Stored items:

+++++

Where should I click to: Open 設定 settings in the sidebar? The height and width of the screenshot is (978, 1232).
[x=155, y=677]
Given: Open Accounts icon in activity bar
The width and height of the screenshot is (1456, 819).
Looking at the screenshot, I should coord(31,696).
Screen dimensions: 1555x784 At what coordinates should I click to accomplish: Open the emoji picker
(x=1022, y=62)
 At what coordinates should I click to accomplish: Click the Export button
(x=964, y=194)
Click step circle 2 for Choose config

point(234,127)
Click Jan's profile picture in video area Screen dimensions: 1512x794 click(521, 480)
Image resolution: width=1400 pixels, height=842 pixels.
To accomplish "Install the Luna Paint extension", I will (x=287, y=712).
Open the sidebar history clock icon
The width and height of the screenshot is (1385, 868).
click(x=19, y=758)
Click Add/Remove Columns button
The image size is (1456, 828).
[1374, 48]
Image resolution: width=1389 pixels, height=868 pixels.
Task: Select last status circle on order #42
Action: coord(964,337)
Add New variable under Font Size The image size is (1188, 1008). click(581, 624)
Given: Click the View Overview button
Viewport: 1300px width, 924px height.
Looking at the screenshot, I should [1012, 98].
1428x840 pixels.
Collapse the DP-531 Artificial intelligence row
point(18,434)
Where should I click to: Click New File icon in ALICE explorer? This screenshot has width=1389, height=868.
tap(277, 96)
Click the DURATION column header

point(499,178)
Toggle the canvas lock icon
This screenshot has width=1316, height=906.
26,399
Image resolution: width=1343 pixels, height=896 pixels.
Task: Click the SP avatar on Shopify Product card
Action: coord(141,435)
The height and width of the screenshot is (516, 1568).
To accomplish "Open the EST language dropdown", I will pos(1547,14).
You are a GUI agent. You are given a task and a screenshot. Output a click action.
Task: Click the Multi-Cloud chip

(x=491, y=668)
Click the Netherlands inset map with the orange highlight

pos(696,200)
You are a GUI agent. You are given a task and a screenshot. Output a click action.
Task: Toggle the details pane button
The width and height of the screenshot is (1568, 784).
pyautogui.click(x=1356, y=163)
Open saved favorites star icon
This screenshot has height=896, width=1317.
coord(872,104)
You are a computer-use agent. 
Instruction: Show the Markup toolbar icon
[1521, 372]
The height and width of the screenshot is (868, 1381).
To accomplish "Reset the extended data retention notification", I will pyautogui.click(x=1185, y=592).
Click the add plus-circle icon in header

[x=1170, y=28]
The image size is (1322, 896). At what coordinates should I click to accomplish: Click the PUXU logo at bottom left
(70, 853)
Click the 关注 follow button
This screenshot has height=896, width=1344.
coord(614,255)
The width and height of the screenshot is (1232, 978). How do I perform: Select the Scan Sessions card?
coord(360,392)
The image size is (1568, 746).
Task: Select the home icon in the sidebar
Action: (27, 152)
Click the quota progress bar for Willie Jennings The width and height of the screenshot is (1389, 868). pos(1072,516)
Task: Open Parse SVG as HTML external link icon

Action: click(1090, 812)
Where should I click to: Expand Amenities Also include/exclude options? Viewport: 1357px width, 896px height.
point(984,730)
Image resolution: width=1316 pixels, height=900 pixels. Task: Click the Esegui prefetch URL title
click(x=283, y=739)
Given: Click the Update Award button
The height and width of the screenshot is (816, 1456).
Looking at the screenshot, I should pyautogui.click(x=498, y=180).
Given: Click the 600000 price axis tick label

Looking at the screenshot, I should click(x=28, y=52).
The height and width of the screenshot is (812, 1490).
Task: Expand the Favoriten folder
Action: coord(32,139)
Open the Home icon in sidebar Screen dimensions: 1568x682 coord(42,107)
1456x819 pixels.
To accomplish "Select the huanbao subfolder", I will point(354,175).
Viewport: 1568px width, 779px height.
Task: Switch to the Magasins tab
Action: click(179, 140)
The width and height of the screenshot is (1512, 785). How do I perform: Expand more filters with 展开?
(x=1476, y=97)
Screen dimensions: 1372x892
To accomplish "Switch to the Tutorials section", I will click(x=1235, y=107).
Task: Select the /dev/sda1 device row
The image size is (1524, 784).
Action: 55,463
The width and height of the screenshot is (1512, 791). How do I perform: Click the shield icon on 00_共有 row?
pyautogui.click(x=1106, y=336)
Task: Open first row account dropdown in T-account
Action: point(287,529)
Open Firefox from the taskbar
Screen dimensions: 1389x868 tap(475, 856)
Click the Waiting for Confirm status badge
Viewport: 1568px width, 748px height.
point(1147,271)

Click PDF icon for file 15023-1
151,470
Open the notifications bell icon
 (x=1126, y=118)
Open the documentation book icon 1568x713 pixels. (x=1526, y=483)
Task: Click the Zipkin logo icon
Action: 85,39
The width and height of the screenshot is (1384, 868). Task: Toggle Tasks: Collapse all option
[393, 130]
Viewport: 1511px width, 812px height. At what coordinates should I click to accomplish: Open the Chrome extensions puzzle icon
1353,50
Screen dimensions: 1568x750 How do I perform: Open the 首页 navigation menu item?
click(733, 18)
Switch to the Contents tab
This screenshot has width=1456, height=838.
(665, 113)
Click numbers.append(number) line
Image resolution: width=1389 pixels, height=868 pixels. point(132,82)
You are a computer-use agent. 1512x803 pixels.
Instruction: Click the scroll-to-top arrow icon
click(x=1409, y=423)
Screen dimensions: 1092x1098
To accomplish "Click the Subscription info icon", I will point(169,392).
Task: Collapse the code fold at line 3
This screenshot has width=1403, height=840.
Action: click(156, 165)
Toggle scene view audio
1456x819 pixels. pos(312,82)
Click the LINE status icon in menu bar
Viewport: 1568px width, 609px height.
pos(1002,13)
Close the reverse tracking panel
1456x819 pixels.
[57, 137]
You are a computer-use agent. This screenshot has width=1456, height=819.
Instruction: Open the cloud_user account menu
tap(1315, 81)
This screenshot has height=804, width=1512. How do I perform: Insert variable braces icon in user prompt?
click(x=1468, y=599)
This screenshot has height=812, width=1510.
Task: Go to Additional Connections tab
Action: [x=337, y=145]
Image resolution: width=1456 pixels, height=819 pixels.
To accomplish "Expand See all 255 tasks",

+++++

Your answer must be the lines from the first line of the records through the line containing "Image resolution: width=1400", copied exactly.

Answer section
Where should I click to: Open 設定 settings in the sidebar? The height and width of the screenshot is (978, 1232).
[x=155, y=677]
Given: Open Accounts icon in activity bar
The width and height of the screenshot is (1456, 819).
Looking at the screenshot, I should coord(31,696).
Screen dimensions: 1555x784 At what coordinates should I click to accomplish: Open the emoji picker
(x=1022, y=62)
 At what coordinates should I click to accomplish: Click the Export button
(x=964, y=194)
Click step circle 2 for Choose config

point(234,127)
Click Jan's profile picture in video area Screen dimensions: 1512x794 click(521, 480)
Image resolution: width=1400 pixels, height=842 pixels.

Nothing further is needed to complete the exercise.